→ **WHAT YOU NEED TO DO**
[A] According to the lecture excerpt, in what year was De Magnete published?
[B] Restate the lecture excerpt from "It's like going" to "how magnetism works.", swapping "magnetism" for "electricity".

I'll pass this around. This of course is an English translation of William Gilbert De Magnete. It's a fairly remarkable book published in 1600 and this edition 360 pages long. I'll just pass it around, I don't need to look at it. It is not what we would call modern science, it's naturalistic science.
It's like going out and describing plants and animals. Except it's describing magnetism and it's part of a tradition that's come to be known as Renaissance naturalism to actually contrast it to modern science. It's a forerunner to modern science, but the view was what we should be doing is describing nature in great detail rather than theorizing about it all over the place.
It's a remarkable book. It really does describe virtually everything we still know qualitatively about magnetism. Including the magnetic field of the Earth and thankfully of course he didn't call it field, the magnetism of the Earth. All sorts of things are just, it's a remarkable book. We'll encounter it again when we get to Descartes cause Descartes feels obligated to show how magnetism works.
And he simply takes all the features I think it's 17, don't hold me to that, 16 or 17 features identified by Gilbert and he simply has to show that he has a theory of magnetism that reproduces them all. I think he's the only one who took the trouble to try to do that.

→ **RECORDED DATA**
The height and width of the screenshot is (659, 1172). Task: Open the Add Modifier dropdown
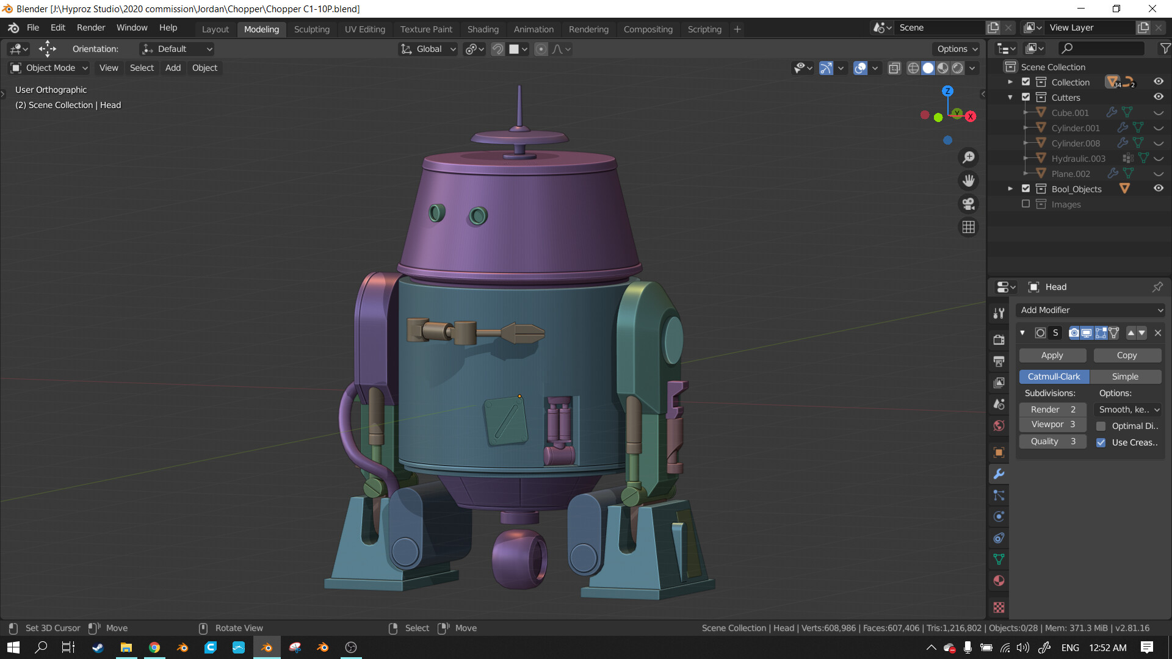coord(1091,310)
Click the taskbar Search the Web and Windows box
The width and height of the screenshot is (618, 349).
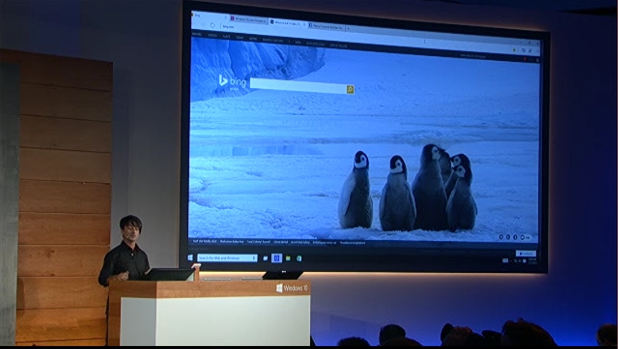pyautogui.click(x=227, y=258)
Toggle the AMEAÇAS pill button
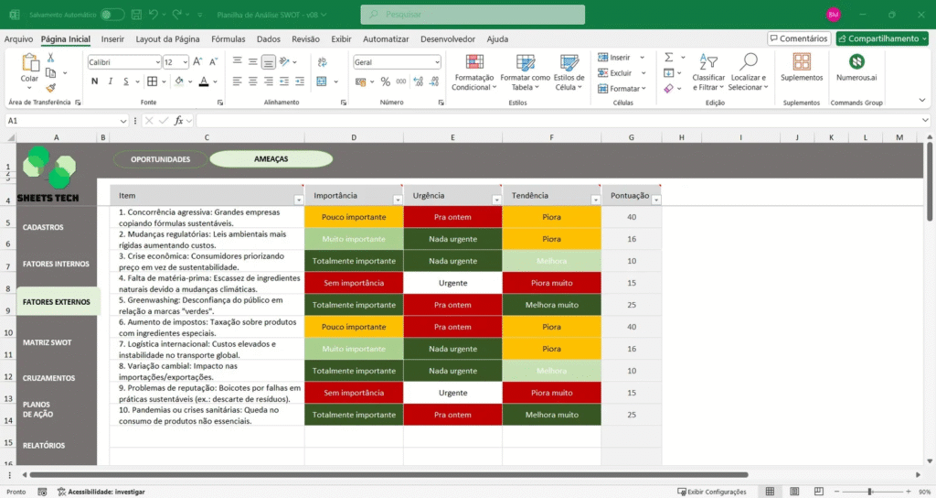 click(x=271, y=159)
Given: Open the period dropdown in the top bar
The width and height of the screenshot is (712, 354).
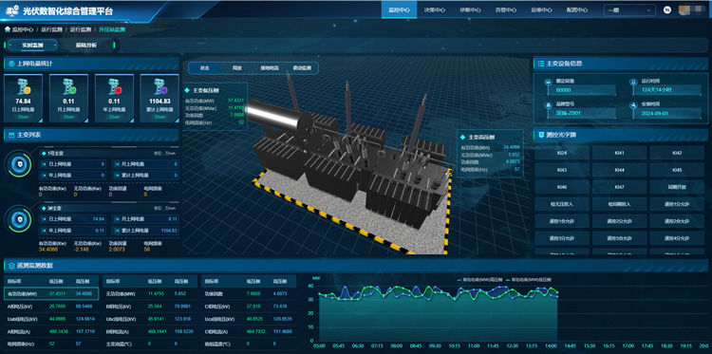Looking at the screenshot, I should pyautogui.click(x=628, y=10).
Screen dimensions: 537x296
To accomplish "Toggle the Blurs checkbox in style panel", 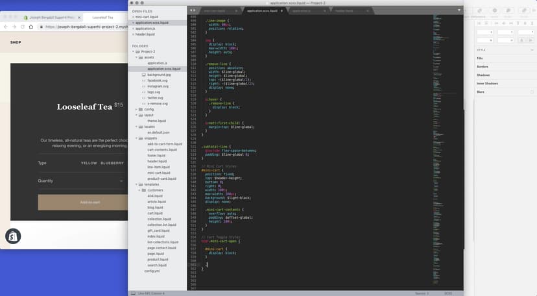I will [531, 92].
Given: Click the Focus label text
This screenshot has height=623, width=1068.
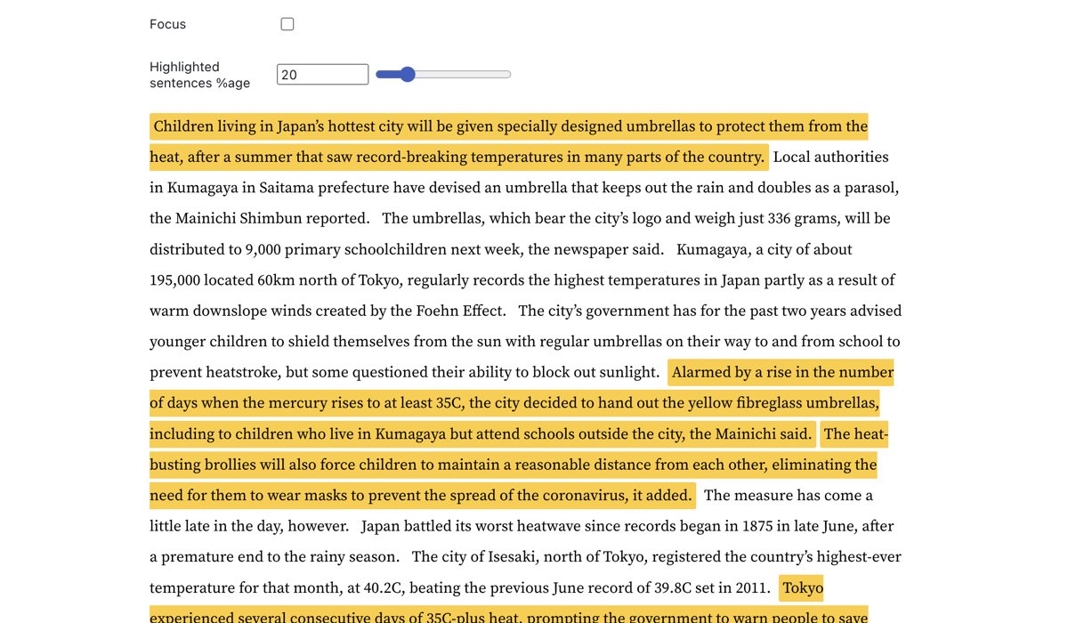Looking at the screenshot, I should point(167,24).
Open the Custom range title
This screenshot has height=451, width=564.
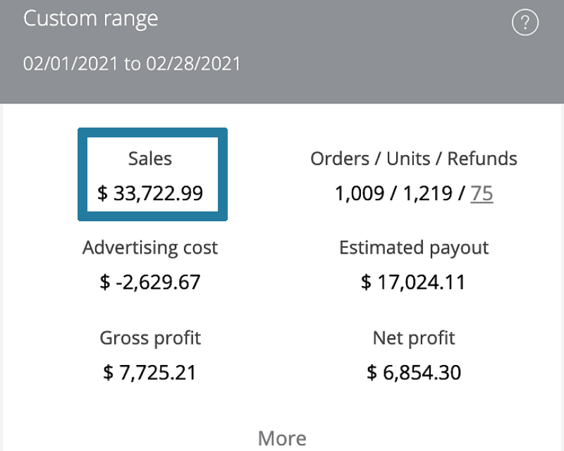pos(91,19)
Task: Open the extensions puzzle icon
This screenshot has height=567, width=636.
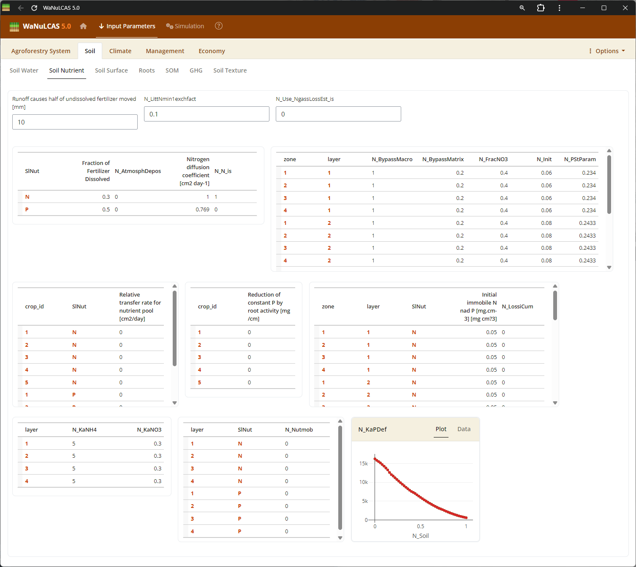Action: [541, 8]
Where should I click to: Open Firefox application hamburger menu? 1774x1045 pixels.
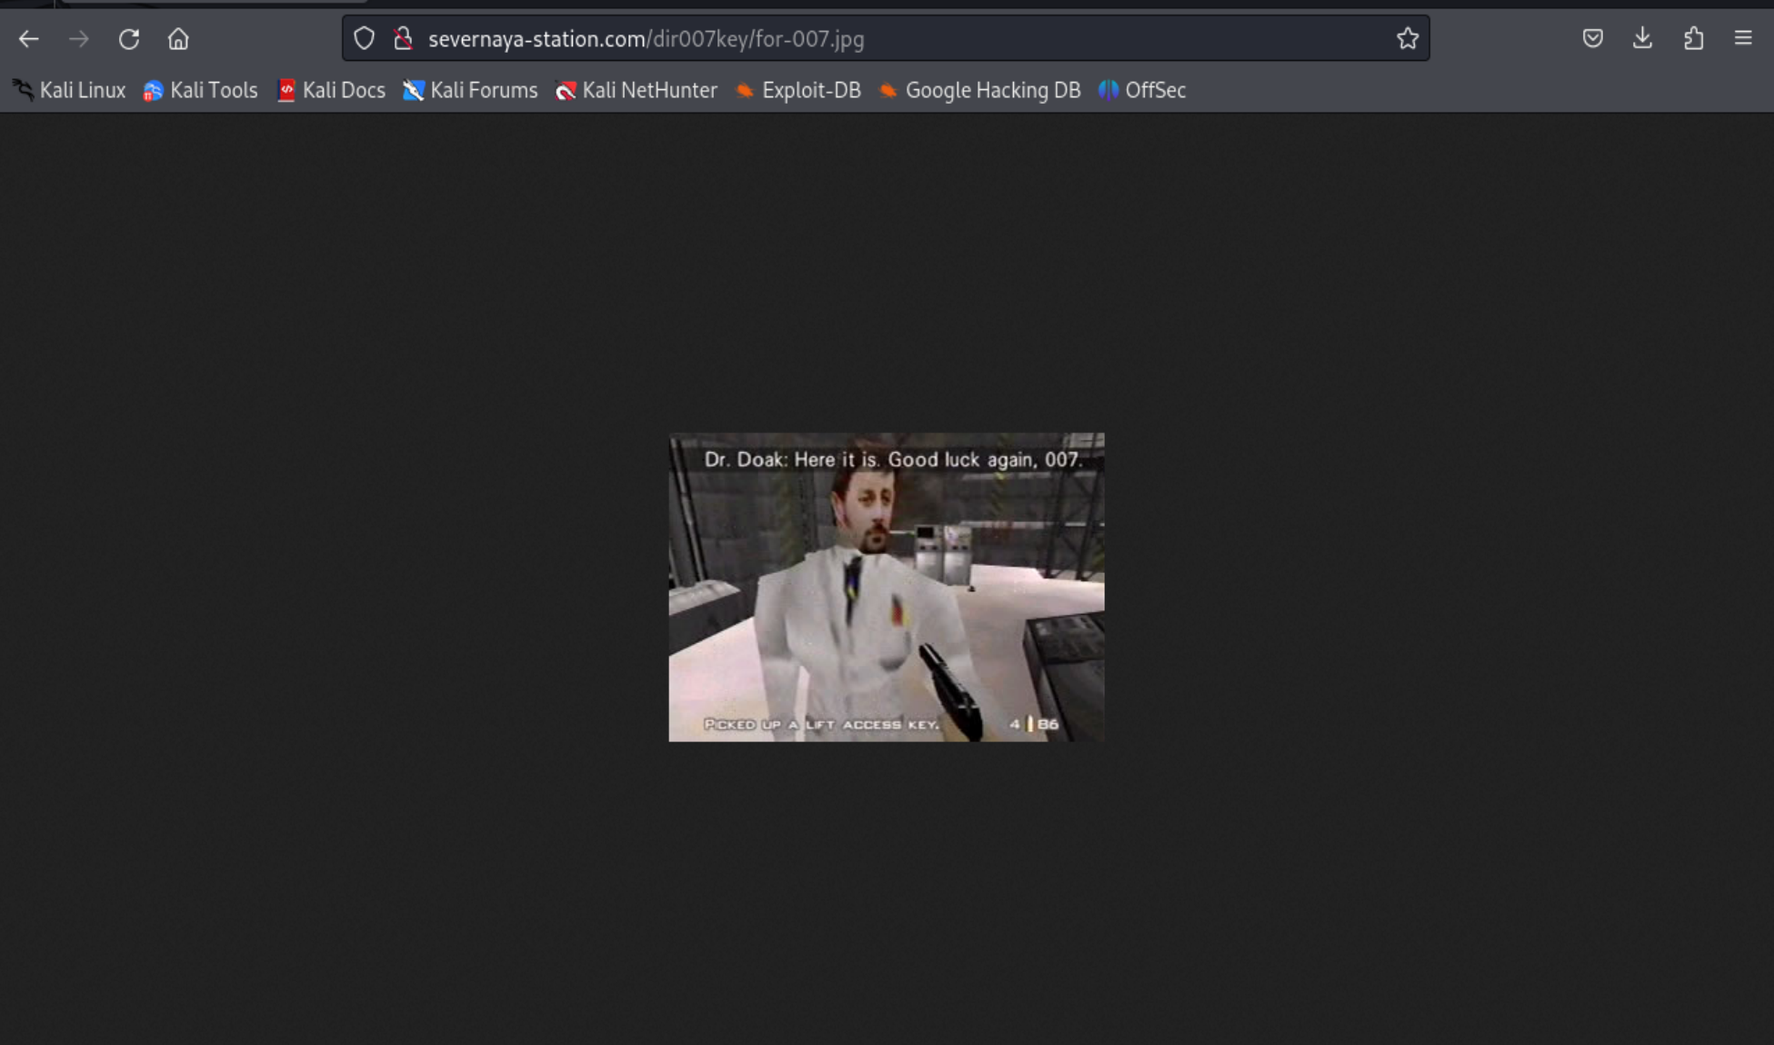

→ **ANSWERS TO THE PROBLEMS**
[A] 1600

[B]
It's like going out and describing plants and animals. Except it's describing electricity and it's part of a tradition that's come to be known as Renaissance naturalism to actually contrast it to modern science. It's a forerunner to modern science, but the view was what we should be doing is describing nature in great detail rather than theorizing about it all over the place.
It's a remarkable book. It really does describe virtually everything we still know qualitatively about electricity. Including the magnetic field of the Earth and thankfully of course he didn't call it field, the electricity of the Earth. All sorts of things are just, it's a remarkable book. We'll encounter it again when we get to Descartes cause Descartes feels obligated to show how electricity works.